**Задания к выполнению:**
1/ Сократите абзац, который начинается словами «…ко мне снова приступил наплыв», из отрывка об Александре Порфирьевиче, сохранив его основное содержание.
2/ С кем, согласно отрывку об Александре Порфирьевиче, он обедал на другой день?
3/ Напишите продолжение отрывка об Александре Порфирьевиче, начиная сразу после его последнего предложения.

**Фрагмент текста:**

⁂

Александр Порфирьевич проводил Анку к родственникам — в Петербурге всегда жил кто-нибудь из ее братьев, сестер, кузенов, — а ночью…
«…ко мне снова приступил наплыв злой и едкой тоски, доходившей до боли. Я уткнулся носом в подушку и горько, прегорько заплакал, приговаривая вслух: зачем она мне в самом деле не сестра, не дочь, не кузина; как бы я тогда был счастлив; я бы ведь мог любить и ласкать ее, не внося горя ни в чью жизнь».
На другой день он, Анка и «тетушка» обедали втроем. За обедом Александр Порфирьевич вдруг вспомнил о жене…
«…и вообразил сидящею с нами; тут меня вдруг охватило какое-то, совершенно новое для меня, чувство; не знаю, как тебе и назвать его; чувство какой-то невообразимой полноты… В воздухе веяло чем-то патриархально-семейным, напомнив мне отдаленные времена моего студенчества, когда были живы Мари, Луиза. Мне казалось, как будто я годами 12–15 моложе настоящего… В то же время я и по отношению к А. испытываю тоже чувство виноватости, ибо я твердо убежден, что стоит мне только сказать одно слово, и она навсегда свободна и счастлива, но именно этого-то слова я не хочу сказать и не могу сказать».

⁂

**Записи набора данных:**

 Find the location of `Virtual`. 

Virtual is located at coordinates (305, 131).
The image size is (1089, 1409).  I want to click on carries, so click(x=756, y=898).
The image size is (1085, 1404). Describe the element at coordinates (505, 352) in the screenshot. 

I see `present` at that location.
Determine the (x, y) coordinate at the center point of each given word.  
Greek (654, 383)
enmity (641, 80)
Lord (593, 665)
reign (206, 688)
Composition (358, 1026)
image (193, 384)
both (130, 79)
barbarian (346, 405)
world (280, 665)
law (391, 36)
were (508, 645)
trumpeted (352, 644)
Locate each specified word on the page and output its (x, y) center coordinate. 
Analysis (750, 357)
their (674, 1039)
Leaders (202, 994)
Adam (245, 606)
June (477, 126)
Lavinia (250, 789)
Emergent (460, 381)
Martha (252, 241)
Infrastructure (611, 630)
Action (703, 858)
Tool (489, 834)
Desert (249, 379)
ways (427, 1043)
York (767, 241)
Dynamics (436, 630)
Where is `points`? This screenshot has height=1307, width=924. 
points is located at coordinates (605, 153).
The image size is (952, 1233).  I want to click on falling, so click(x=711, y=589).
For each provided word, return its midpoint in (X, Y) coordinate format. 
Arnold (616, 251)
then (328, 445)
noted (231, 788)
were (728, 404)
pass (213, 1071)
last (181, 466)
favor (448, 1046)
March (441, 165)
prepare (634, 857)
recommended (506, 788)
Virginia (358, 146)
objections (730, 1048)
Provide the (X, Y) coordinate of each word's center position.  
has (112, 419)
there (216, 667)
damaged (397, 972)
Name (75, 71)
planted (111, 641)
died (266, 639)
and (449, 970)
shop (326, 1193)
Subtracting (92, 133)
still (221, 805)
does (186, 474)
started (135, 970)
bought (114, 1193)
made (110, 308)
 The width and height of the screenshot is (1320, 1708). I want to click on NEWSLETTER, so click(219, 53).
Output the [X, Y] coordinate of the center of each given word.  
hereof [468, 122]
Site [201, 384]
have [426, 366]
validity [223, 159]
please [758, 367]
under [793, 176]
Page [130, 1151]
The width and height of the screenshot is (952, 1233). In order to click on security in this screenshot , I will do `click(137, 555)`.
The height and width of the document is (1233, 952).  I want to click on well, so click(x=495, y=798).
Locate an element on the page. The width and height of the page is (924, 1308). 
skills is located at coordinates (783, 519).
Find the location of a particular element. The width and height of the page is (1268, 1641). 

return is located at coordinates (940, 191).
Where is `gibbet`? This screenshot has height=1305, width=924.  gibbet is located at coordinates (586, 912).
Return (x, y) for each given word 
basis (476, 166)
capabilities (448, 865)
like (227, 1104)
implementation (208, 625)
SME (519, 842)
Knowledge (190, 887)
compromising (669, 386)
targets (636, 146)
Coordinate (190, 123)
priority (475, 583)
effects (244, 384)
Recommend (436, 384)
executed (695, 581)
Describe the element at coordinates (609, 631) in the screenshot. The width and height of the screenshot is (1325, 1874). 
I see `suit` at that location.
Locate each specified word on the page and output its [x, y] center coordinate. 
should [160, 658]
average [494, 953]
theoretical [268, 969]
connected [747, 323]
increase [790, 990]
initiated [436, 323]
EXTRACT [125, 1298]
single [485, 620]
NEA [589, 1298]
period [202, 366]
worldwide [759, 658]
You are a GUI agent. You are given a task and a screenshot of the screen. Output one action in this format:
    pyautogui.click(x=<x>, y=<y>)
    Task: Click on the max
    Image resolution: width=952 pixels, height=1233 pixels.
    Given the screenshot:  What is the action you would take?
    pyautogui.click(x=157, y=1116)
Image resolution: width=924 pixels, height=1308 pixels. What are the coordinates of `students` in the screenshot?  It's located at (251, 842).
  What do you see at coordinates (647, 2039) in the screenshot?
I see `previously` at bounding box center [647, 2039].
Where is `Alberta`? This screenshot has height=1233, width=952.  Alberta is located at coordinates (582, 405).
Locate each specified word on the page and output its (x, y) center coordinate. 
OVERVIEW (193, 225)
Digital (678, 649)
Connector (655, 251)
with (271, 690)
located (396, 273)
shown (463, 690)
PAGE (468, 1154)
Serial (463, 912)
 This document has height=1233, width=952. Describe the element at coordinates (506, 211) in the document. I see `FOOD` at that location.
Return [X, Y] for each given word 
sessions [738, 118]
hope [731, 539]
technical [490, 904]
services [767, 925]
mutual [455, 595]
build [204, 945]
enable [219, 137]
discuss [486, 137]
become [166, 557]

⁂

**Ответы по заданиям:**
1/ На рассказчика снова нахлынула злая, едкая тоска, доходившая до боли. Он уткнулся в подушку и горько плакал, вслух сокрушаясь, что она ему не сестра, не дочь и не кузина. Тогда он был бы счастлив и мог бы любить и ласкать её, никому не принося горя.

2/ С Анкой и «тетушкой».

3/
Так-то! Только бы не делать выбора и ничего не менять, не расставаться ни с женой, ни с возлюбленной, не принимать окончательного, неотменяемого решения. Пусть всем будет хорошо, но пусть это устроится само собой. Ждал ли он совета от «тетушки»? Ее отношения с невесткой были ровными, исправно передавались положенные «приветы» и «поклоны», в своих воспоминаниях Екатерина Сергеевна подчеркивала разумность и такт свекрови. Авдотья Константиновна любила всех, кто любил ее Сашу, Анку же особенно любила, от всего сердца жалела и всегда привечала у себя дома. Надеялся ли Бородин, что Екатерина Сергеевна даст ему свободу? Жил ведь его отец отдельно от жены, с новой семьей. Похоже, госпожа Бородина была близка к такому решению. Даже после его исповеди она всё не двигалась из Москвы, временами высказывая намерение приехать и остановиться… в номерах. А вот ее муж вроде бы свободы не желал, в письмах твердил одно и то же: ласково и виновато уговаривал ехать в Петербург, вновь и вновь заверял в своем «дружеском» и «братском» отношении к Анке. Забыла ли Екатерина Сергеевна слова, некогда прилетевшие к ней из Флоренции от Аполлона Григорьева: «Я Вас так много, так просто люблю… так, если хотите, страстно — ибо и дружба в отношениях к женщинам принимает всегда страстный характер»? Вряд ли забыла, мужу справедливо не верила и вдруг потребовала, чтобы он (бросив лекции?) ехал к ней в Москву: она больна, Алексей болен, мама в скорбях — всех нужно пожалеть, обо всех позаботиться. Александр Порфирьевич уж было сдался, собрался в Москву, и тут вдруг вырвалось: «Прости, моя родная. Право, я не стою твоей горячей любви. За что я тебя так мучу? Я имею право на мое собственное, личное счастье, на мою жизнь, мою судьбу… Помни, что это последнее письмо в Москву; больше не жди теперь». Кажется, она приехала к началу января, к официальной премьере симфонии Александра Порфирьевича и сразу же вернулась в Москву.